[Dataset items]
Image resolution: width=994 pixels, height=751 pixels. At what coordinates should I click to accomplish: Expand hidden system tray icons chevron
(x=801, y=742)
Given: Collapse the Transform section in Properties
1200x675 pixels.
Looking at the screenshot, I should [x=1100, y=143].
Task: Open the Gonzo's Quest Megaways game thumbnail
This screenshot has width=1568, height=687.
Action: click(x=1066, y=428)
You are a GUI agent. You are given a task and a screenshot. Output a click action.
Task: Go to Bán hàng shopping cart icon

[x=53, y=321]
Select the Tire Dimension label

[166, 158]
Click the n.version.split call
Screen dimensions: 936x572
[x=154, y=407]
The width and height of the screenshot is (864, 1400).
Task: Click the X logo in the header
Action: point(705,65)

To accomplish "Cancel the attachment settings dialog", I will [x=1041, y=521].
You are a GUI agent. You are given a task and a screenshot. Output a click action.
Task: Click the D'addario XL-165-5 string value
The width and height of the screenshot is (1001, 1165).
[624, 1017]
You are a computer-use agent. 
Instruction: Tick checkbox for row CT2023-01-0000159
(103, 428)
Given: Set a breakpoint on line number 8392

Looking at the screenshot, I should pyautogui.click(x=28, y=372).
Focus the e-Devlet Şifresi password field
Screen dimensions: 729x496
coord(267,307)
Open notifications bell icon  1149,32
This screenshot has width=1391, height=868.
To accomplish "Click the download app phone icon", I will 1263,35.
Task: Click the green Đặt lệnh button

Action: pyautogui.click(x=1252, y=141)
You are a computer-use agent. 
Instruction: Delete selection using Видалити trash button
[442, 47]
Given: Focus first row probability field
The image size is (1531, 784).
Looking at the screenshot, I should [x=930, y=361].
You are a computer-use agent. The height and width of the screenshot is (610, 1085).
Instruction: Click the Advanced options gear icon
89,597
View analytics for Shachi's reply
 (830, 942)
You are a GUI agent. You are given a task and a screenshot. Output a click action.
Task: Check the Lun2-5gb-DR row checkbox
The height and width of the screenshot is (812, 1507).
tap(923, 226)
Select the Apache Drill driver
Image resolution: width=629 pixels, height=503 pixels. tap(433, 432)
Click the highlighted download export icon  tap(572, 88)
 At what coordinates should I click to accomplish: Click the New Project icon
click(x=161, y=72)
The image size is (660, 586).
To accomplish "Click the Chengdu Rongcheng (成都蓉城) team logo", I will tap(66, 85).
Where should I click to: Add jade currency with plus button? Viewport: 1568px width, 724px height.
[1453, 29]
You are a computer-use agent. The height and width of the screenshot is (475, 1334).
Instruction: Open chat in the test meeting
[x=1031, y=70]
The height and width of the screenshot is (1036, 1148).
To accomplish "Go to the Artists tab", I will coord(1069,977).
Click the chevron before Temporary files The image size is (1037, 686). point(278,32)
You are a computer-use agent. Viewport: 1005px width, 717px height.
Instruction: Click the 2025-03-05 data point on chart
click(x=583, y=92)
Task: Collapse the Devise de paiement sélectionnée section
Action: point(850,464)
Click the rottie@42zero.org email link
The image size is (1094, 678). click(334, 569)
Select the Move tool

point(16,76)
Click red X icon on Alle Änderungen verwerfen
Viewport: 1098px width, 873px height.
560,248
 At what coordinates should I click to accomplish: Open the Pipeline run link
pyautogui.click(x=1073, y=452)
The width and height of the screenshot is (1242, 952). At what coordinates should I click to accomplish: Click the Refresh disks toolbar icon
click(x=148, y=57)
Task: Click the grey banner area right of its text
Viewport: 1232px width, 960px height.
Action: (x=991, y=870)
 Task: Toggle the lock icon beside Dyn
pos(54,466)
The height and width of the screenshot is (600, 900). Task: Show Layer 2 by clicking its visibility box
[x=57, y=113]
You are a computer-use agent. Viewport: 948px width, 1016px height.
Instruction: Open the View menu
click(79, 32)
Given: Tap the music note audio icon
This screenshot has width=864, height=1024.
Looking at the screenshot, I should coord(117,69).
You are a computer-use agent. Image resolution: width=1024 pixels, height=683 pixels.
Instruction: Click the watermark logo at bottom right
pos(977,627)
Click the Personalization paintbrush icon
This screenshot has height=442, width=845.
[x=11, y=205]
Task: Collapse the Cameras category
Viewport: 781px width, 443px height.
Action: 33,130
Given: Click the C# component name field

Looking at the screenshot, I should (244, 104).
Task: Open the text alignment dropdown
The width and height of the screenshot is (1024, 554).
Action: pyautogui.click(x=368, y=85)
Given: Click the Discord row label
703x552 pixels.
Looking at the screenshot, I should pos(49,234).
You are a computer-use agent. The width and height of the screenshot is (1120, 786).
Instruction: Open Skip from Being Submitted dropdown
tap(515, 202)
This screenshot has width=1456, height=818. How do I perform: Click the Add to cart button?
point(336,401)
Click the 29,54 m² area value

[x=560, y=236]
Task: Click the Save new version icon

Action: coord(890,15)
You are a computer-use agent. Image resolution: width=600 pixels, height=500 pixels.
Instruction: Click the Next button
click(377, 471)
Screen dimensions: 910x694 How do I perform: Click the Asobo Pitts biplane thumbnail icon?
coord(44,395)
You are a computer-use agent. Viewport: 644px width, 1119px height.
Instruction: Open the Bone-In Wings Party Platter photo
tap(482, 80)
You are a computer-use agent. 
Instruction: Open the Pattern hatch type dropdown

= Problem to work on =
Where a line in the entries holds "will", copy that line.

= The answer =
To accomplish "Cancel the attachment settings dialog", I will [x=1041, y=521].
To accomplish "Click the download app phone icon", I will 1263,35.
To accomplish "Click the Chengdu Rongcheng (成都蓉城) team logo", I will tap(66, 85).
To accomplish "Go to the Artists tab", I will coord(1069,977).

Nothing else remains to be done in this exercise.